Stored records
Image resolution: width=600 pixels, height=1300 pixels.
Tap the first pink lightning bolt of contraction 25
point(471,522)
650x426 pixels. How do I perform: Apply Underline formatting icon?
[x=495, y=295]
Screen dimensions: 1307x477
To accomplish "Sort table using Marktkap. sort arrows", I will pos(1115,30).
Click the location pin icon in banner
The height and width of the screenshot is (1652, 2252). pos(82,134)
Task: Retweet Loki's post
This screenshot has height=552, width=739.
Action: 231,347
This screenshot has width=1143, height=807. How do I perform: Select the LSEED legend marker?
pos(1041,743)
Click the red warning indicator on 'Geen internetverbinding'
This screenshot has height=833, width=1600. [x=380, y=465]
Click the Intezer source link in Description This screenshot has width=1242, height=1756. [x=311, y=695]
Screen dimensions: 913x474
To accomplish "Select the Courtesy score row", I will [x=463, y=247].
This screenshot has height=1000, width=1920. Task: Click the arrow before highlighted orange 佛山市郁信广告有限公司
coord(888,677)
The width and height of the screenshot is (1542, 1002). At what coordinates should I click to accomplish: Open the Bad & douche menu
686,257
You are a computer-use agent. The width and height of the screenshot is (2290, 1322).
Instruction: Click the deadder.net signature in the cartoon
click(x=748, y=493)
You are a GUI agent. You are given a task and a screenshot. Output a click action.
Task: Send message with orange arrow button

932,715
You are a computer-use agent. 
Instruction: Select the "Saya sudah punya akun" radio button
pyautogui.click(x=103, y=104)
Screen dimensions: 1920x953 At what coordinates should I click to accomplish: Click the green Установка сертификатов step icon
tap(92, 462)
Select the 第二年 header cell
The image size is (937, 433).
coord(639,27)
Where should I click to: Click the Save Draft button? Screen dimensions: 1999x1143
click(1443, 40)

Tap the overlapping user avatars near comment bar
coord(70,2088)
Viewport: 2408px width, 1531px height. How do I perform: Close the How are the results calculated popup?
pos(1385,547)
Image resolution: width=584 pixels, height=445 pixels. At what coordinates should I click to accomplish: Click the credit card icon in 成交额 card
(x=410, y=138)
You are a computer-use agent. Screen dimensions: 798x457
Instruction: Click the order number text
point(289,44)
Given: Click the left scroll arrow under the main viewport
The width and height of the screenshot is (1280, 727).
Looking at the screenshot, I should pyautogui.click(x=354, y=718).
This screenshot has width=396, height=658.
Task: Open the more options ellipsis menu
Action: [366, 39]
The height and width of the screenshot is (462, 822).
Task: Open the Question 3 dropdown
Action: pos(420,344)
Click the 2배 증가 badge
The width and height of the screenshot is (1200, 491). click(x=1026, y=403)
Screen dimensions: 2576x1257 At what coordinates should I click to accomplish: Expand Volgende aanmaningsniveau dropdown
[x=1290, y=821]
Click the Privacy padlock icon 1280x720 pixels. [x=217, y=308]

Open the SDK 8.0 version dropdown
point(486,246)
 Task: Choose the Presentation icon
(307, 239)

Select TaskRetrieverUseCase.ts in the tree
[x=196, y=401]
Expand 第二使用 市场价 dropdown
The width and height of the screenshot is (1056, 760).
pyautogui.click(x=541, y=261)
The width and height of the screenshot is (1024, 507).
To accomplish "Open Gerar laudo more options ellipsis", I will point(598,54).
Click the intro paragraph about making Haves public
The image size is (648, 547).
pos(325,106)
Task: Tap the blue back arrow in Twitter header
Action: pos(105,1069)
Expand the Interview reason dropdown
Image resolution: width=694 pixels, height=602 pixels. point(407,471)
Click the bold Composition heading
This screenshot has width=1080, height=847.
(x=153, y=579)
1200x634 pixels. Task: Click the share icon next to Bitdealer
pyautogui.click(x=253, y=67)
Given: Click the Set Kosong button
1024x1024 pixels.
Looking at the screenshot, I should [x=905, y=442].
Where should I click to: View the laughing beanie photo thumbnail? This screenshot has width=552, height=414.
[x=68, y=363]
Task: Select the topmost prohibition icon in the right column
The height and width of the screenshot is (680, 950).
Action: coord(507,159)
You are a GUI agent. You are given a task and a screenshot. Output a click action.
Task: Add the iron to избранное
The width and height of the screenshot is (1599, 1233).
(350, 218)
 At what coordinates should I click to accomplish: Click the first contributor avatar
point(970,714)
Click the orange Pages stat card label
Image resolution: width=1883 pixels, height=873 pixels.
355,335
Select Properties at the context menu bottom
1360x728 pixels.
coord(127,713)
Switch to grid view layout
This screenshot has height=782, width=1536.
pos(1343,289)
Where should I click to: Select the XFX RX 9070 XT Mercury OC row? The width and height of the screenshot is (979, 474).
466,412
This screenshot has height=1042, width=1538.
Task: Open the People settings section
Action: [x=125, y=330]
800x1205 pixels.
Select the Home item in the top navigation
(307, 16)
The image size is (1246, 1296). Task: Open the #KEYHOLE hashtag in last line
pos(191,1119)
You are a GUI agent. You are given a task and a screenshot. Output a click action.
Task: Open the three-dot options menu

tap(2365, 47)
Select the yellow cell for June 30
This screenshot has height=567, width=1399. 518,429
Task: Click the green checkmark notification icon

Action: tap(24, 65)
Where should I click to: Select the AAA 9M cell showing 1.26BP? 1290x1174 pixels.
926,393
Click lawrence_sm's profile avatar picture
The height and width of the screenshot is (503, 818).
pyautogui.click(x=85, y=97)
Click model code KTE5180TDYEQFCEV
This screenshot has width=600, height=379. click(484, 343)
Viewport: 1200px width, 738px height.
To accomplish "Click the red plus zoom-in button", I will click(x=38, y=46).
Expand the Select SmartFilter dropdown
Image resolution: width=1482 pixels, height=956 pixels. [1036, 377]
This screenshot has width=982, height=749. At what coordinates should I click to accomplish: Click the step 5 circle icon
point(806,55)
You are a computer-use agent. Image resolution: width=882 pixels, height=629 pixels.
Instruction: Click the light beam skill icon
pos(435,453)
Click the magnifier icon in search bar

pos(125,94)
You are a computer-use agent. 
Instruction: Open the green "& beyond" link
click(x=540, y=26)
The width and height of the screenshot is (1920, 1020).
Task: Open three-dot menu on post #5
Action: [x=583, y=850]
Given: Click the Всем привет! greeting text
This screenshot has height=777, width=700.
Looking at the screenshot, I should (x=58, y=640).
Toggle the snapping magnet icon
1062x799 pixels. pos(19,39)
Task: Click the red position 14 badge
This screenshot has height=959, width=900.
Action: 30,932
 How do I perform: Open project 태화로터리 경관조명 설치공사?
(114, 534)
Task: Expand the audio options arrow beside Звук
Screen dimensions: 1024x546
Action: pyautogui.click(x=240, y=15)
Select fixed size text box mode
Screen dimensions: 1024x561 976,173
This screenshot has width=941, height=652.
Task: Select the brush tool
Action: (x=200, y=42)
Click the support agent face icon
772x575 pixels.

→ **Work task**: Given the records above, reproduce precisely and only the lines between the line holding "Image resolution: width=584" and the line holding "Given: Click the left", inclusive.

→ **Solved exercise**:
Image resolution: width=584 pixels, height=445 pixels. At what coordinates should I click to accomplish: Click the credit card icon in 成交额 card
(x=410, y=138)
You are a computer-use agent. Screen dimensions: 798x457
Instruction: Click the order number text
point(289,44)
Given: Click the left scroll arrow under the main viewport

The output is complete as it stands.